### WHAT THE TASK REQUIRES
Where does the word "size" show up in the records? Copy every line that has it.

### INPUT DATA

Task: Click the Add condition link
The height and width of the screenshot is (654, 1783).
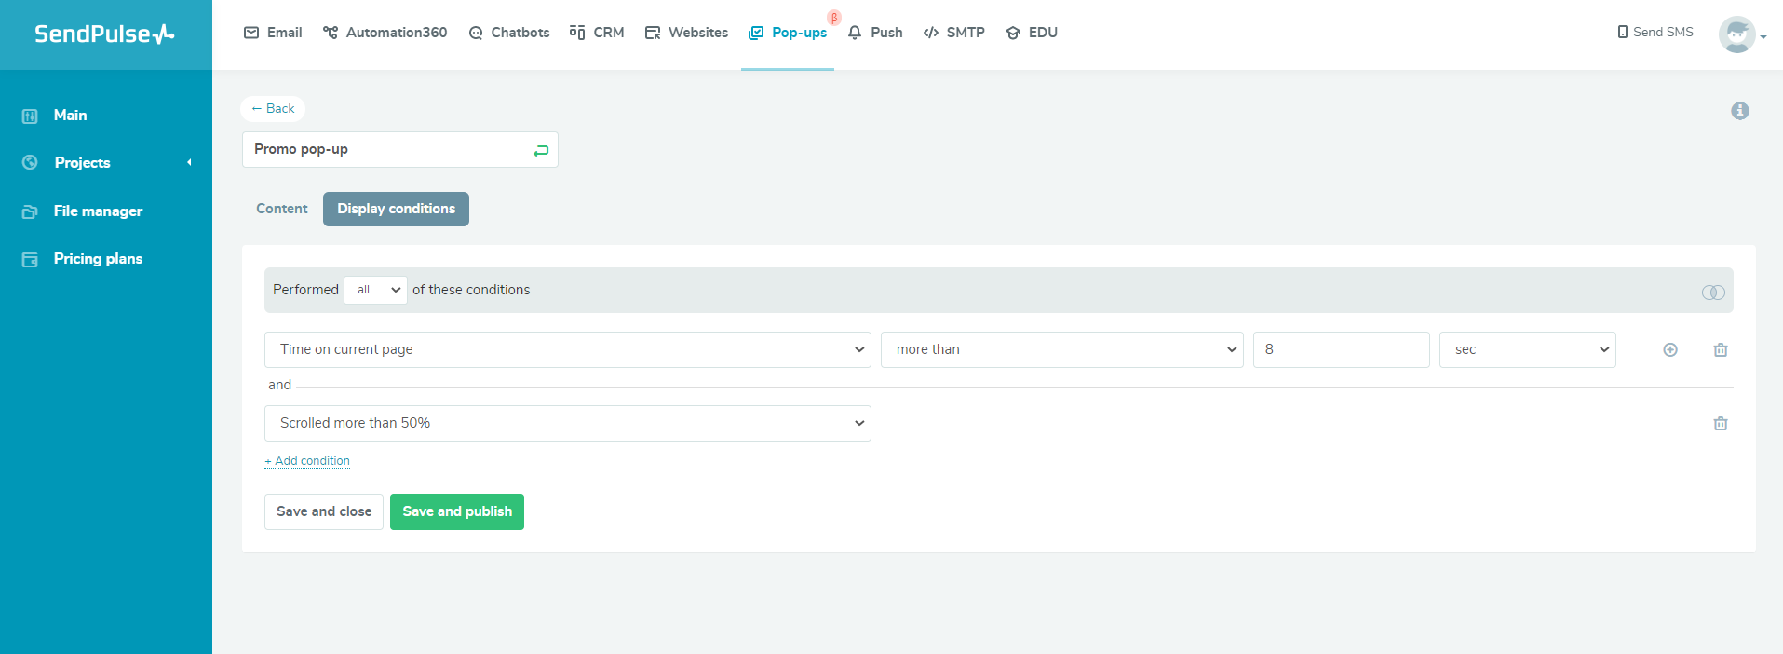Action: pyautogui.click(x=307, y=461)
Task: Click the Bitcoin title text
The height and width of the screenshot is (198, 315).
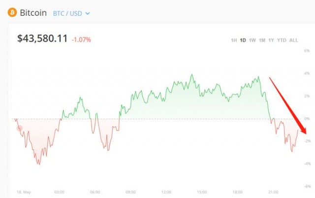Action: pos(33,13)
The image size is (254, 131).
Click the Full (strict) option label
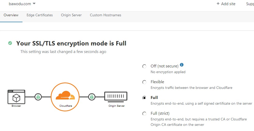pos(160,113)
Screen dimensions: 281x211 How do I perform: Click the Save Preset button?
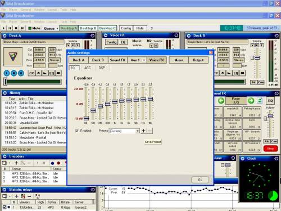pos(153,142)
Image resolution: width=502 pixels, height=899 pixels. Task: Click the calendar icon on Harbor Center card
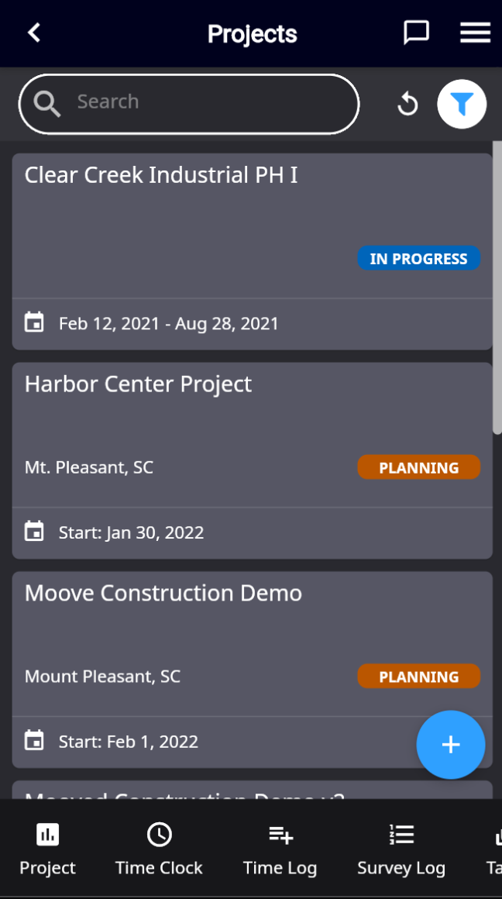click(34, 532)
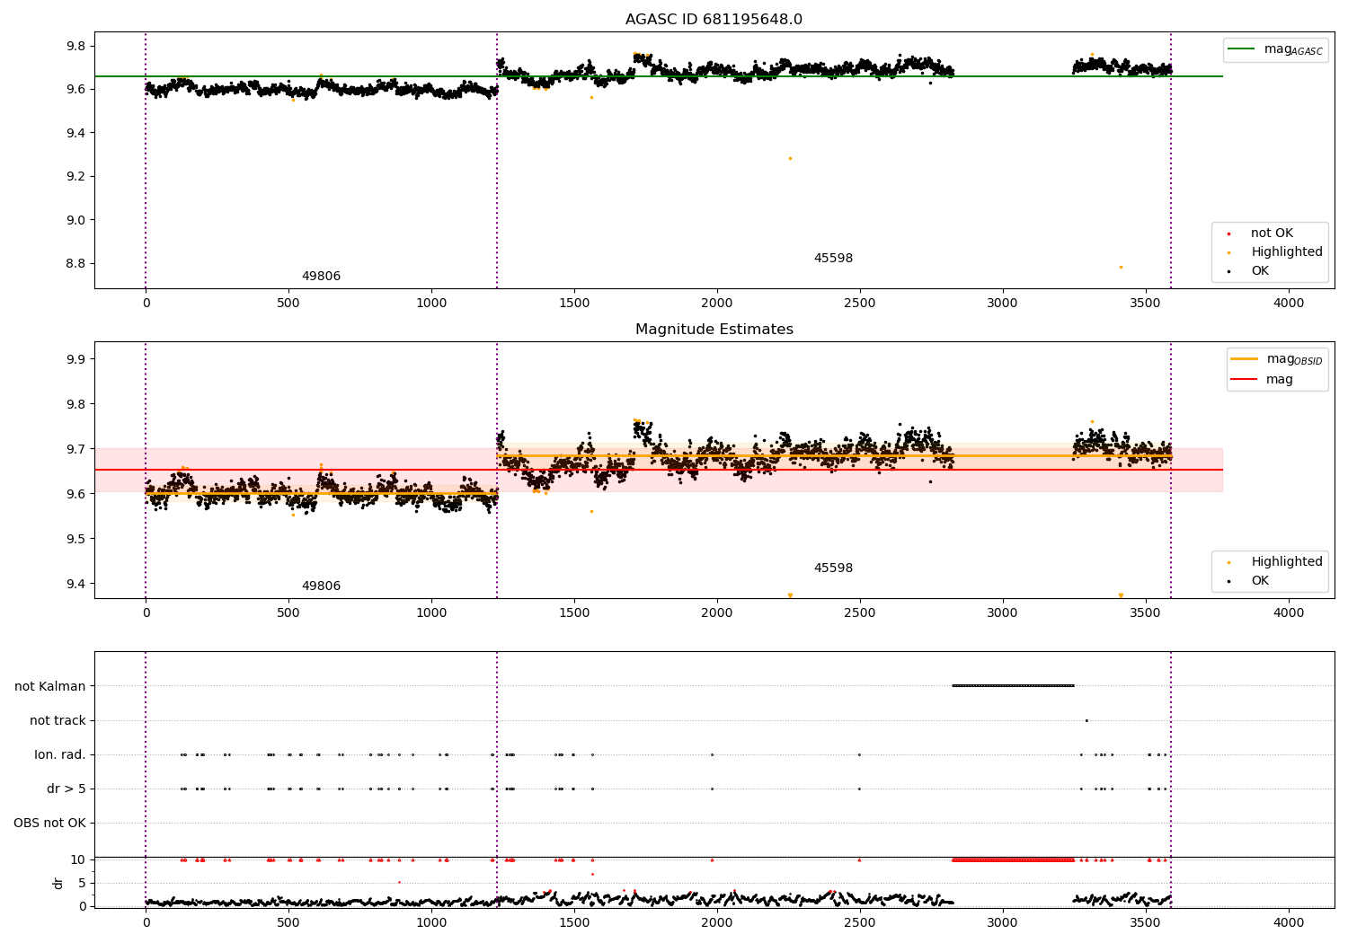Screen dimensions: 1348x943
Task: Click the 'Magnitude Estimates' subplot title
Action: click(714, 330)
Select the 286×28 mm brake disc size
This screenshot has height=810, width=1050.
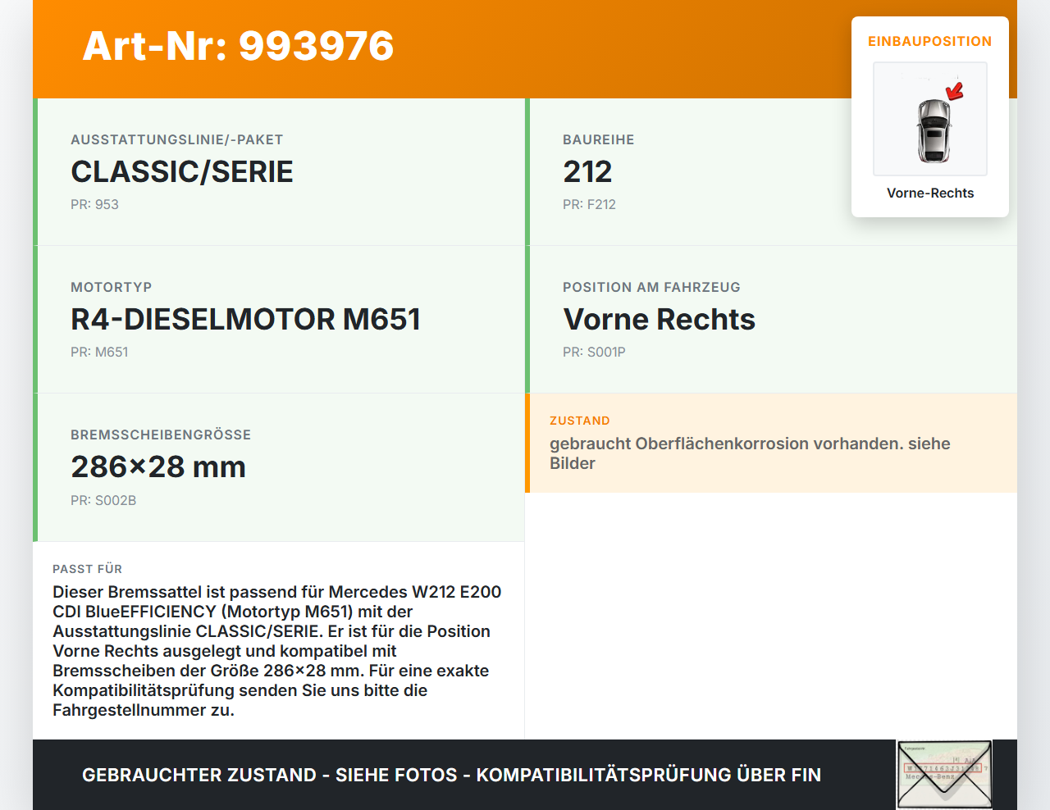pyautogui.click(x=158, y=467)

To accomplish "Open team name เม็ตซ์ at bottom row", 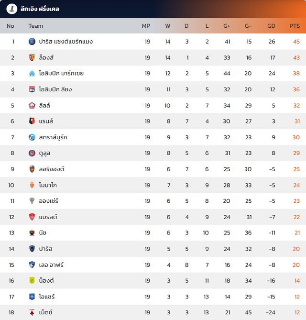I will point(46,313).
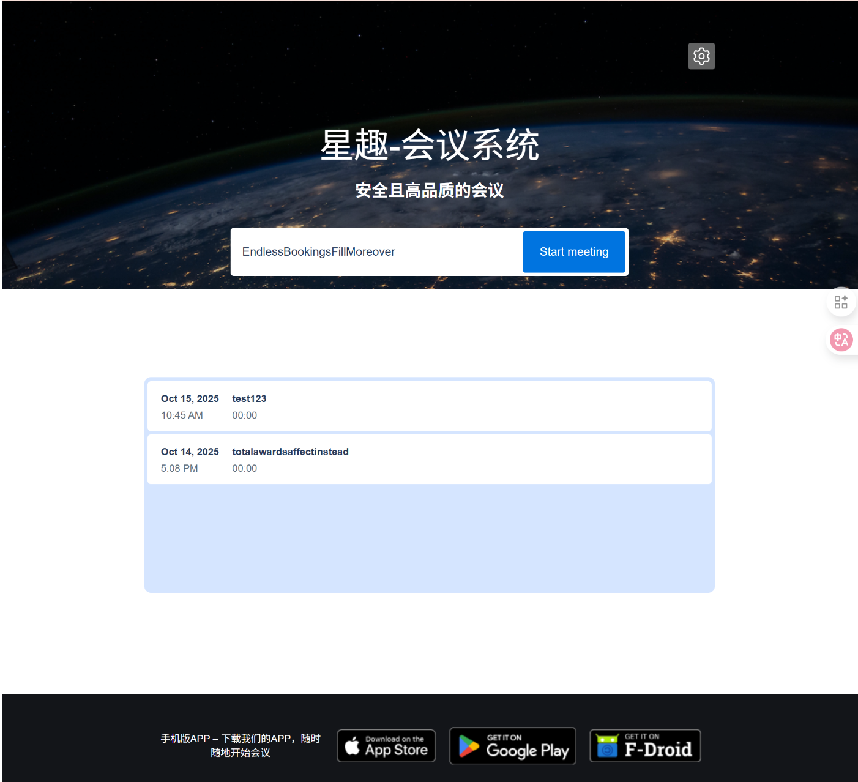Activate the settings panel toggle
858x782 pixels.
pyautogui.click(x=701, y=56)
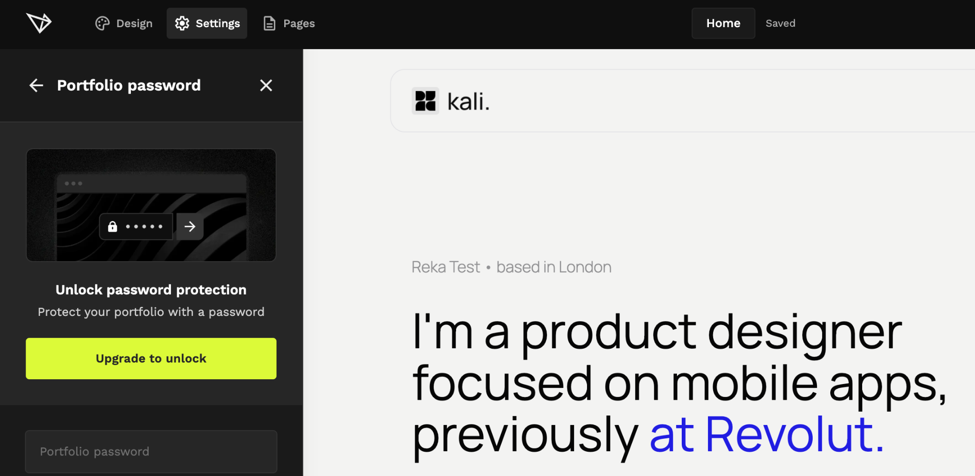This screenshot has width=975, height=476.
Task: Click the app logo at top left
Action: (40, 23)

### TASK ANSWER
The image size is (254, 131).
Select the 286×28 mm brake disc size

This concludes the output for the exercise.